**WORK ITEM**
Report all lines in the records that hold the string "dropdown".

_ _ _ _ _ _ _

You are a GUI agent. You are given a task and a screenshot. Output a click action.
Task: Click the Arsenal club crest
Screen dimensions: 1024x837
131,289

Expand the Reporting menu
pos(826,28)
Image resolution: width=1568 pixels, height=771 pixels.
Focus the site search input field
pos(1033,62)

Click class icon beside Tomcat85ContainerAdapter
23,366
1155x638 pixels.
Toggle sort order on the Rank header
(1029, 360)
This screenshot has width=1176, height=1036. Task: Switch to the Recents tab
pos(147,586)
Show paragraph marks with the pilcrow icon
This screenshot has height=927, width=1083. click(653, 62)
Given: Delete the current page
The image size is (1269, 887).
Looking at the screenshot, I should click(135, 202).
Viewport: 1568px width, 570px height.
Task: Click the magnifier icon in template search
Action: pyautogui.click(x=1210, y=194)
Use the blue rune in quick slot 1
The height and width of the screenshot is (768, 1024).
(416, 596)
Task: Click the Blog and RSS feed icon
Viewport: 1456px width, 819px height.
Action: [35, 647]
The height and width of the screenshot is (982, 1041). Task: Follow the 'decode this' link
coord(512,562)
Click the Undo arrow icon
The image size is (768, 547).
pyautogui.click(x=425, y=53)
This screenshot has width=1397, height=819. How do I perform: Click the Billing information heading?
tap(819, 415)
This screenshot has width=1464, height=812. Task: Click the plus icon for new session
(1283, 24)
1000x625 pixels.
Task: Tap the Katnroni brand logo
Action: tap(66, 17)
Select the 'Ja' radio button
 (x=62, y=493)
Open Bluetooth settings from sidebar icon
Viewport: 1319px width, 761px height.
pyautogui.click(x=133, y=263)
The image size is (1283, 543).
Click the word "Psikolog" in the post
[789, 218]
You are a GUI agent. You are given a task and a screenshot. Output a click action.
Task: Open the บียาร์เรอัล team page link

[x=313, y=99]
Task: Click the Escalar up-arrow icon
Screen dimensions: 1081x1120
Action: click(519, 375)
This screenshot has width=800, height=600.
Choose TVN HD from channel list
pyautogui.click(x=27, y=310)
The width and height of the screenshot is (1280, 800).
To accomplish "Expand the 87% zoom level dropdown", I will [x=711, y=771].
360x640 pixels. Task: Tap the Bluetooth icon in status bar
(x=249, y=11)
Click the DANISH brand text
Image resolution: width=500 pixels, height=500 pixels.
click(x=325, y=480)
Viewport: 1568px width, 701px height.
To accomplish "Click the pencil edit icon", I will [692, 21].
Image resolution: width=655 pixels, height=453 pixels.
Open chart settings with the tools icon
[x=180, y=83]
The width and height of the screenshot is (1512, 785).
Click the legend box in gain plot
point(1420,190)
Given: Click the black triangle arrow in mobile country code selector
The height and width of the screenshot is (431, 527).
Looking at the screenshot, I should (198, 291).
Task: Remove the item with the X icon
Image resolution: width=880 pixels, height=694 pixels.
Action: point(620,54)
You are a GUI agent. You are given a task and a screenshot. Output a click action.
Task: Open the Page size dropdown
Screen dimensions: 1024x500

_ _ _ _ _ _ _

**WRITTEN REPLY**
To accomplish "Expand the 87% zoom level dropdown", I will [x=711, y=771].
Task: Open the Page size dropdown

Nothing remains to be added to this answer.